*** Opening WORKING DATA ***
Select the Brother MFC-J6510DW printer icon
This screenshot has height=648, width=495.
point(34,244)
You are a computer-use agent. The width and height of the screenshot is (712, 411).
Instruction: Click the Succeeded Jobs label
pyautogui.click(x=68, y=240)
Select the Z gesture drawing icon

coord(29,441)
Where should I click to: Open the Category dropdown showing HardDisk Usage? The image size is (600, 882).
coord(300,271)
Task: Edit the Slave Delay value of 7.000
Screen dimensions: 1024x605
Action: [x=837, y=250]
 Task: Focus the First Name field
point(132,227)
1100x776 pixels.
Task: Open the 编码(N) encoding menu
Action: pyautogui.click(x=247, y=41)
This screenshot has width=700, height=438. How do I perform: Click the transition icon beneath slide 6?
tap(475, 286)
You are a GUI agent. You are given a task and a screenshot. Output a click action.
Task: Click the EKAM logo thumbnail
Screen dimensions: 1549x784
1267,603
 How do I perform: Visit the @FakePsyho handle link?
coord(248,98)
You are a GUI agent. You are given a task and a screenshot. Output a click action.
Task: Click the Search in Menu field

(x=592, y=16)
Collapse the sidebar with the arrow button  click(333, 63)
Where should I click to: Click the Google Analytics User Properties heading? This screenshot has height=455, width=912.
*** Closing WORKING DATA ***
Output the listing above in full. Every line must match.

> [EXERCISE RESPONSE]:
Select the Brother MFC-J6510DW printer icon
This screenshot has height=648, width=495.
point(34,244)
You are a computer-use agent. The width and height of the screenshot is (712, 411).
Instruction: Click the Succeeded Jobs label
pyautogui.click(x=68, y=240)
Select the Z gesture drawing icon

coord(29,441)
Where should I click to: Open the Category dropdown showing HardDisk Usage? The image size is (600, 882).
coord(300,271)
Task: Edit the Slave Delay value of 7.000
Screen dimensions: 1024x605
Action: [x=837, y=250]
 Task: Focus the First Name field
point(132,227)
1100x776 pixels.
Task: Open the 编码(N) encoding menu
Action: pyautogui.click(x=247, y=41)
This screenshot has width=700, height=438. How do I perform: Click the transition icon beneath slide 6?
tap(475, 286)
You are a GUI agent. You are given a task and a screenshot. Output a click action.
Task: Click the EKAM logo thumbnail
Screen dimensions: 1549x784
1267,603
 How do I perform: Visit the @FakePsyho handle link?
coord(248,98)
You are a GUI agent. You are given a task and a screenshot. Output a click action.
Task: Click the Search in Menu field

(x=592, y=16)
Collapse the sidebar with the arrow button  click(333, 63)
Where should I click to: Click the Google Analytics User Properties heading? This screenshot has height=455, width=912.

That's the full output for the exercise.